Segment Start: Exercise material
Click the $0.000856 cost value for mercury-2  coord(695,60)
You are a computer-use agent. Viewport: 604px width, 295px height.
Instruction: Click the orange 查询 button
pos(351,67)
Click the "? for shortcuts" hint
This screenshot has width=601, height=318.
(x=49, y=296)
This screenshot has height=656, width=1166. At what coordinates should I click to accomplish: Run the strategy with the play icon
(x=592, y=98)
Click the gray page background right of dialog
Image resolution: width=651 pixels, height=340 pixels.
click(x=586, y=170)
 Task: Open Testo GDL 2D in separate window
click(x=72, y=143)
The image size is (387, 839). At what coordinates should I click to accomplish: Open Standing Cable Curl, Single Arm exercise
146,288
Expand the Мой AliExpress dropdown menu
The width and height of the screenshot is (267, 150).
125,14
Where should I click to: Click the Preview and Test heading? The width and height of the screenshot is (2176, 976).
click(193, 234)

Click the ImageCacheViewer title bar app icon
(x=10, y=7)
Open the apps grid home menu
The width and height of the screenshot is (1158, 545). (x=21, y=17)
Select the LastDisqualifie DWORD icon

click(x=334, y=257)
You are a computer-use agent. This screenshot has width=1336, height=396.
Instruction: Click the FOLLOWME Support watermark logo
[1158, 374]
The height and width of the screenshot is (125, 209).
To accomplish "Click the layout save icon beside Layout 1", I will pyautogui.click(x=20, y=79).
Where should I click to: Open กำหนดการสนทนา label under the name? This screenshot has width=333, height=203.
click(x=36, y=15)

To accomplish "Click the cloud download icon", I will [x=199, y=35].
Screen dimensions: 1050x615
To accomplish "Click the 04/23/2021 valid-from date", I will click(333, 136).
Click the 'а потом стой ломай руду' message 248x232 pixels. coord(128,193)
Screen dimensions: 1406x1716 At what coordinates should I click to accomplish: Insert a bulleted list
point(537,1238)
Segment End: Exercise material
Exercise aim »
Gather from the entries above all lines that include the string "computer".

Written solution »
You are a computer-use agent. Viewport: 604px width, 295px height.
You are a computer-use agent. This screenshot has width=1336, height=396.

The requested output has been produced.